The swap on Friday was not yet finished, according to the official, who spoke on condition of anonymity because he was not authorised to speak publicly.
Moscow did not immediately confirm the exchange was under way.
Ukraine and Russia agreed to the exchange of 1000 prisoners from each side a week ago in Turkey in their first direct peace talks since the early weeks of Moscow's 2022 invasion of its neighbour.
That meeting lasted only two hours and brought no breakthrough in international diplomatic efforts to stop the fighting.
The Ukrainian comment Friday came after US President Donald Trump said Russia and Ukraine had carried out a large exchange of prisoners.
"A major prisoners swap was just completed between Russia and Ukraine," Trump said on the Truth Social platform.
He said it would "go into effect shortly", although it was not clear what that meant.
"This could lead to something big???" Trump added in his post, apparently referring to international diplomatic efforts to stop the fighting.
White House and National Security Council officials did not immediately respond to requests for further details.
After the May 16 talks, Turkish Foreign Minister Hakan Fidan called the prisoner swap a "confidence-building measure" and said the parties had agreed in principle to meet again.
But Kremlin spokesman Dmitry Peskov said Friday that there has been no agreement yet on the venue for the next round of talks as diplomatic manoeuvring continued.
European leaders have accused Russian President Vladimir Putin of dragging his feet in peace efforts while he tries to press his larger army's battlefield initiative and capture more Ukrainian land.
The Istanbul meeting revealed both sides clearly remained far apart on key conditions for ending the fighting.
One such condition for Ukraine, backed by its Western allies, is a temporary ceasefire as a first step toward a peaceful settlement.

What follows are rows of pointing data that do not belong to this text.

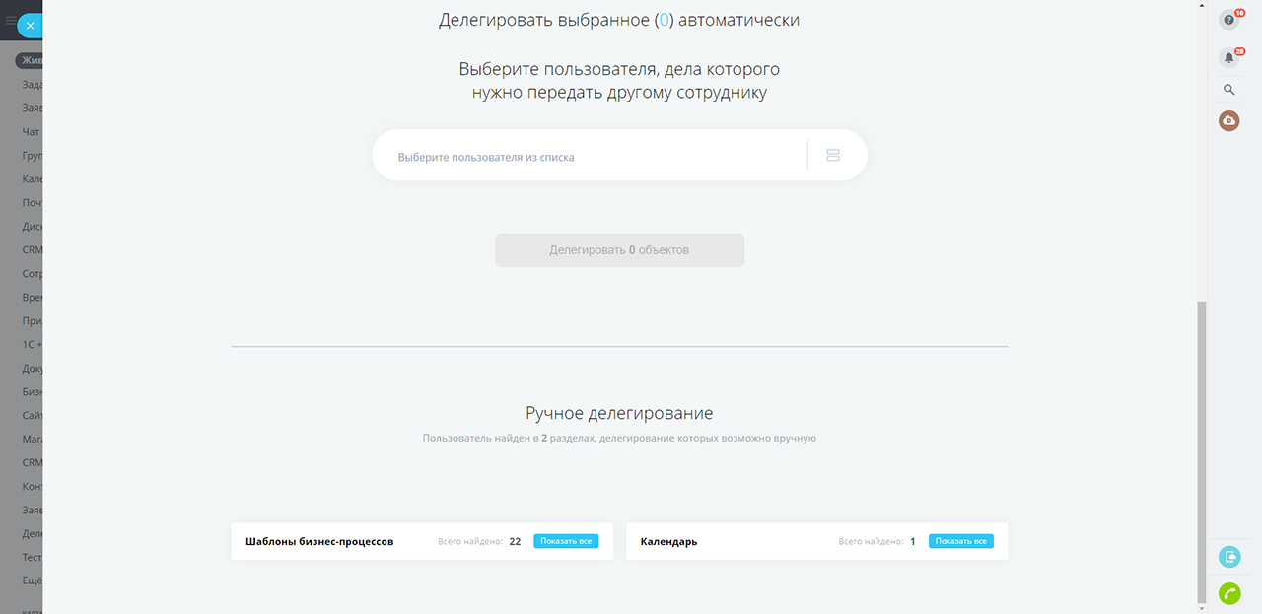Image resolution: width=1262 pixels, height=614 pixels.
Task: Open the green phone call button
Action: tap(1229, 593)
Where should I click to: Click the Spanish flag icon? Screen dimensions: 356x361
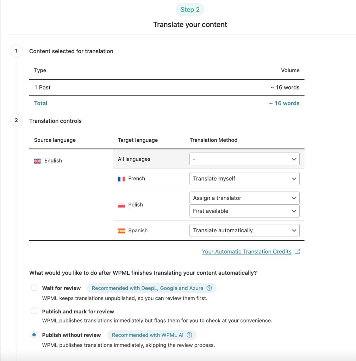click(121, 231)
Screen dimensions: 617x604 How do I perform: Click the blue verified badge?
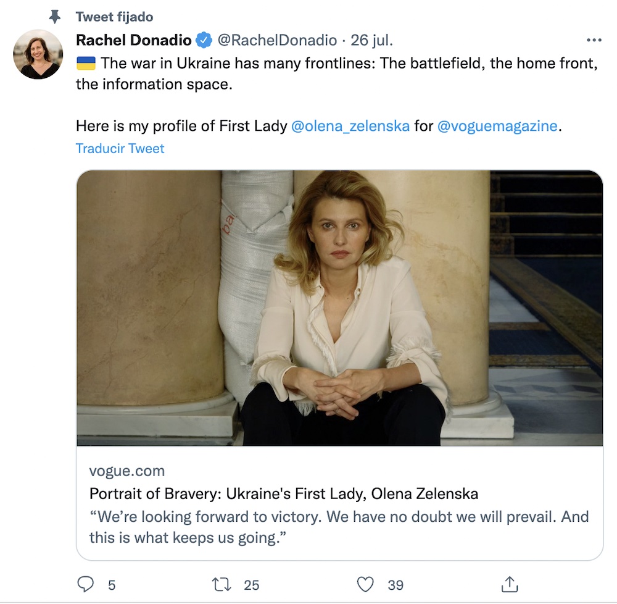tap(204, 41)
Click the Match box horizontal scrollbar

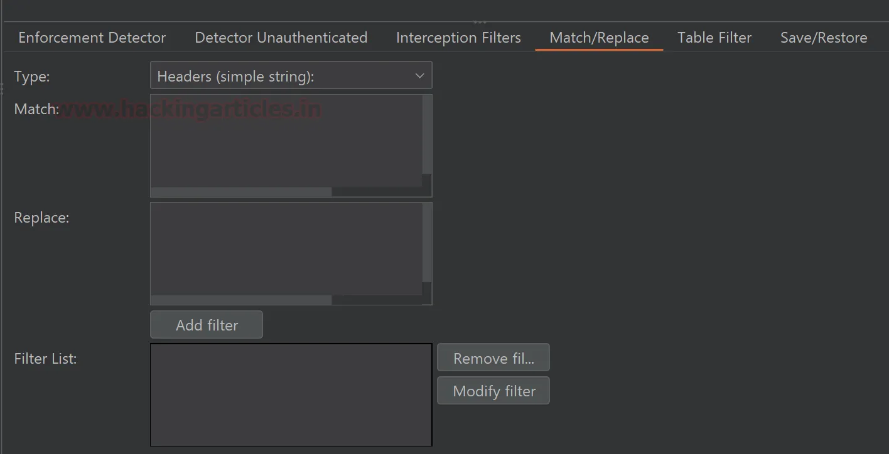[242, 192]
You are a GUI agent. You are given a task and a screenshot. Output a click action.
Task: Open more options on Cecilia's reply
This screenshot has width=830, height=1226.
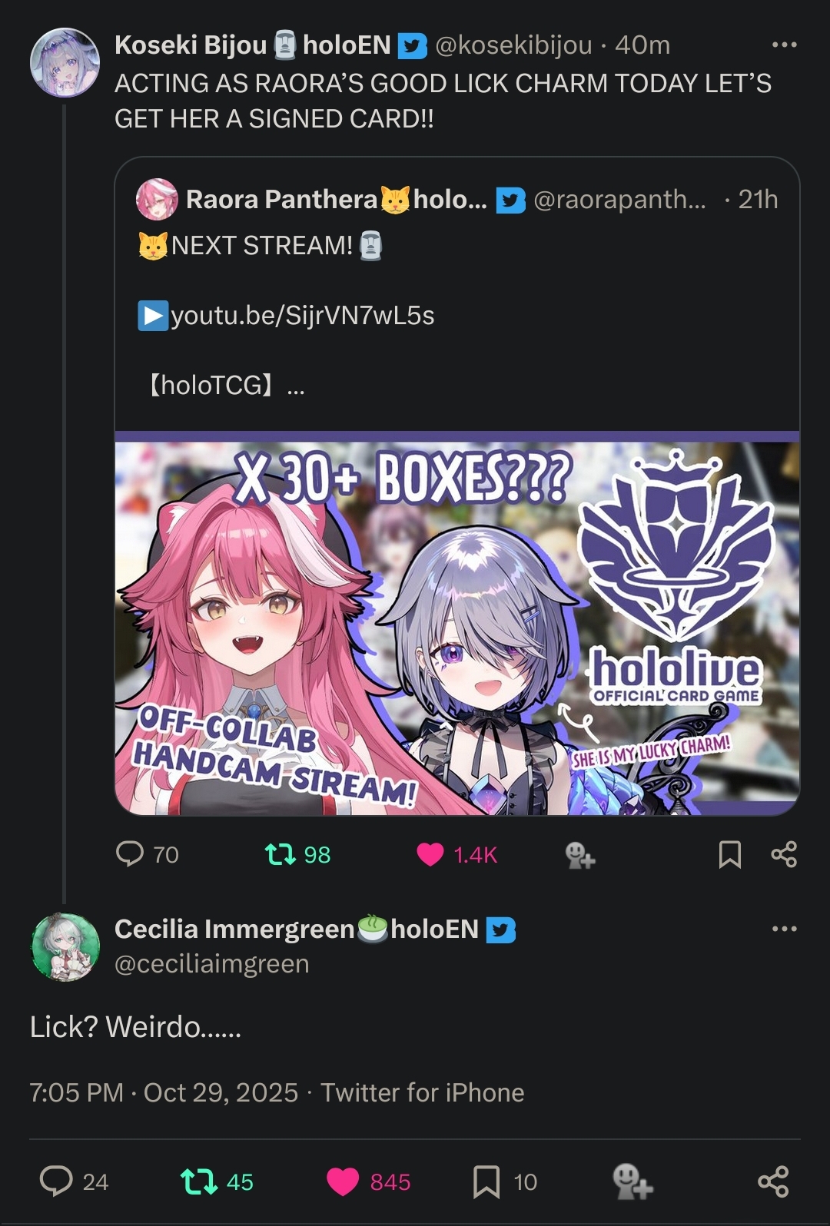[x=784, y=929]
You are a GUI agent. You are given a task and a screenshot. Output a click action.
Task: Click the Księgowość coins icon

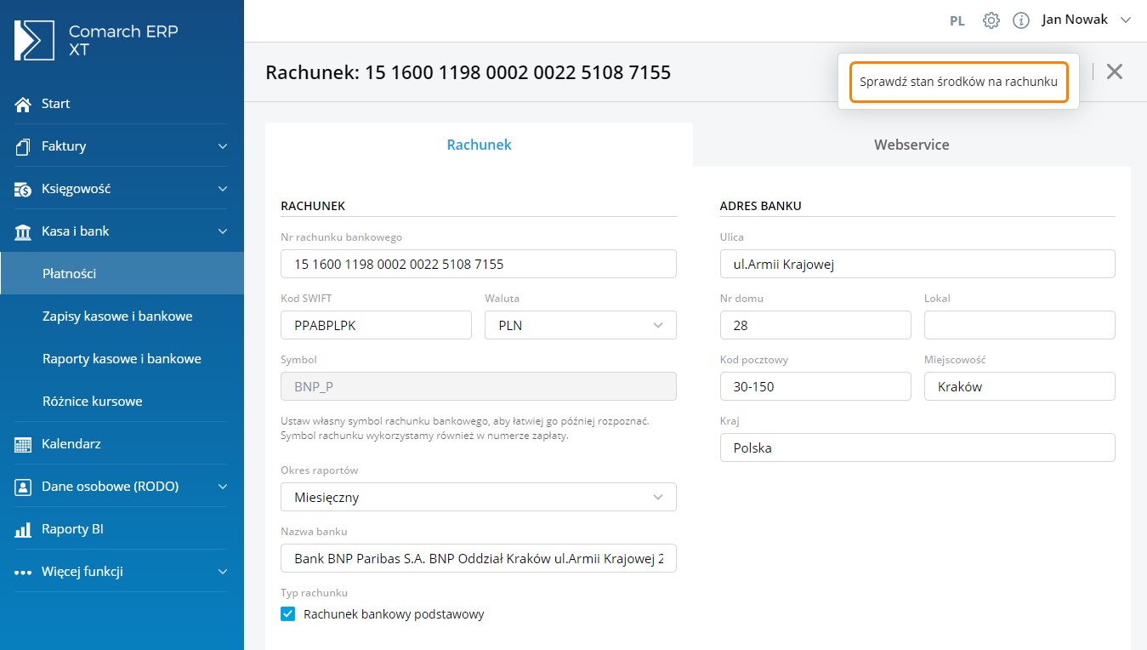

The Kremlin has pushed back on a temporary halt to hostilities, and Putin has said any such truce must come with a freeze on Western arms supplies to Ukraine and an end to Ukraine's mobilisation drive.
A senior Ukrainian official said that in Istanbul, Russia had introduced new, "unacceptable demands" to withdraw Ukrainian forces from huge swaths of territory.
The official, who was not authorised to make official statements, spoke to the AP on condition of anonymity.
The proposal had not been previously discussed, the official said.
Putin has long demanded that Ukraine withdraw its troops from the four regions that Russia annexed in September 2022 but never fully occupied as a key condition for a peace deal.
Ukrainian President Volodymyr Zelenskiy has warned that if Russia continues to reject a ceasefire and make "unrealistic demands", it will signal deliberate efforts to prolong the war - a move that should bring tougher international sanctions.